Tuesday, August 28, 2012

Through the wreckage

I had a carwreck today. While driving to school on a road I never take, at a time I'm never ready (who leaves their house more than an hour before work??) a high school kid decided to go for it and try to make his turn before I reached the intersection.

He didn't make it.

Luckily...thankfully...I wasn't distracted. My phone was in my hand, but I was not texting or talking...I was just driving. Watching. Thinking, "Is he really gonna go?" and then realizing-- he did...and locking up my brakes. Praise God for 40 mile/hr roads, a husband who changed my brakes within the past month and not hitting that car hard enough to cause the airbags to deploy on this 5 month pregnant girl.

I started off this day excited. Today is Tuesday...and tomorrow I get to count this baby girl another week grown. Sounds incredibly silly probably, but reading about how she's changed and grown in just one week makes me feel like I know her a little better and imagine what her sweet little face will look like.

My thoughts have flashed to the "what could've happened" a few times today, but I know thinking that way won't help. What happened is: I was reminded to go the speed limit, pay attention, wear my seatbelt and be thankful. Thankful for this little Bump growing, with all the itchy skin, sleepless nights and uncontrollably achy back. Be thankful my husband will come wherever I am if I need him and he'll figure out how to make it better. Be thankful I have an Uncle who is an OHP and he nearly always answers his phone when I call.

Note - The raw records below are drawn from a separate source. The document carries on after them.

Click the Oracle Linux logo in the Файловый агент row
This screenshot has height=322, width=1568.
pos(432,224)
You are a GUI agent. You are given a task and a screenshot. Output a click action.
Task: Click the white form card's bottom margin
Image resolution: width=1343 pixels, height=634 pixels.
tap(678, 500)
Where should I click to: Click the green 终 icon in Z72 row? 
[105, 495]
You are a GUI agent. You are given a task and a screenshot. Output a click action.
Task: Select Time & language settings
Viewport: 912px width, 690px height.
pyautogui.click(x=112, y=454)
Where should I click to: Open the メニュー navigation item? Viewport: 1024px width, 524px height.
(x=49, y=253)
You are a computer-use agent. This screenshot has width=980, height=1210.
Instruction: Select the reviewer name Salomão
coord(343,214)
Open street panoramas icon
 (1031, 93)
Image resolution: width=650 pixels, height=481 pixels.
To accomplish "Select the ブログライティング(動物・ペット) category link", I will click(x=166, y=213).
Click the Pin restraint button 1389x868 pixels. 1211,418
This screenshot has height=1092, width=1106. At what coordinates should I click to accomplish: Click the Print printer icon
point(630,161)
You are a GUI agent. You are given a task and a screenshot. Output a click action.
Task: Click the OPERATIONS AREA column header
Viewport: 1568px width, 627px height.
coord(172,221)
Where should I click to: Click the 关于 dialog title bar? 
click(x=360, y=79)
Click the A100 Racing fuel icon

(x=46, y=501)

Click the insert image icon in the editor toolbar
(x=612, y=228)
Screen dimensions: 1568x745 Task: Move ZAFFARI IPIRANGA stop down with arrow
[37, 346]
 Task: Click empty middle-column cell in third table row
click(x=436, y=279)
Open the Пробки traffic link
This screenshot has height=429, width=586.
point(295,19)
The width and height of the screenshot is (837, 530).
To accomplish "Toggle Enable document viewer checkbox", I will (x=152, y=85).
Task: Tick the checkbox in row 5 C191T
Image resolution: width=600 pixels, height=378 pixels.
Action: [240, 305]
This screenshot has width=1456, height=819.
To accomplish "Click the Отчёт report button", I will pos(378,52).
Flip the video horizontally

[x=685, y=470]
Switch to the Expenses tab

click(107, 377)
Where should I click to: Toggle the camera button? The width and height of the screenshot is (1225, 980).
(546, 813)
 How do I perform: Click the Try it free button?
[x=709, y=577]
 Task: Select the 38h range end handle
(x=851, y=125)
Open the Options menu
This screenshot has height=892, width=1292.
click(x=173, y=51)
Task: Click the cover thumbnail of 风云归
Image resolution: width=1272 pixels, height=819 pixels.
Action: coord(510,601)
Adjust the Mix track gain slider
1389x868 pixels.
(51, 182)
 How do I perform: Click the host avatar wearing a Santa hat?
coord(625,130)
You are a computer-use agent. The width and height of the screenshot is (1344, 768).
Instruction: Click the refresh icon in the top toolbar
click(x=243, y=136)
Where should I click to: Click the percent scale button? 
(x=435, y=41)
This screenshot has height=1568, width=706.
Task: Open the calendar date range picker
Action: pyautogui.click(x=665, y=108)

Mostly, I am thankful, I'm/we're totally fine. Baby girl has moved a bit today and I plan to spend my evening with my hands on this tummy taking in her every kick. I plan to wake up early and read about her and try to cherish all her kicks and wiggles.

My car on the other hand...has some bumps, cracks and bruises but will be fixed...

But the unfixable, irreplaceable...are ok. And that's really all that matters.

Happy moments:
While it feels like a train wreck right now...I have some of the sweetest craziest students I think I've ever had. 16 boys and 10 girls feels like a circus sometimes...but soon enough they'll be MY circus and I will wonder what I ever did without them.

After a bit of a rough start, Baby Clay came home today!! After visiting the NICU to see him and his parents yesterday and actually witnessing the nurse take off his oxygen...he was strong enough and big enough to handle the two big sisters he had waiting on him at home. I know the Taylors are saying their own prayers of "thanks" tonight.

I ran across this a few days ago and it seems like kind of a fitting to end this post...

God gave you a gift of 86,400 seconds today. Have you used one to say "Thank you?" ~William A. Ward

After today, I'm gonna try to use my seconds better tomorrow.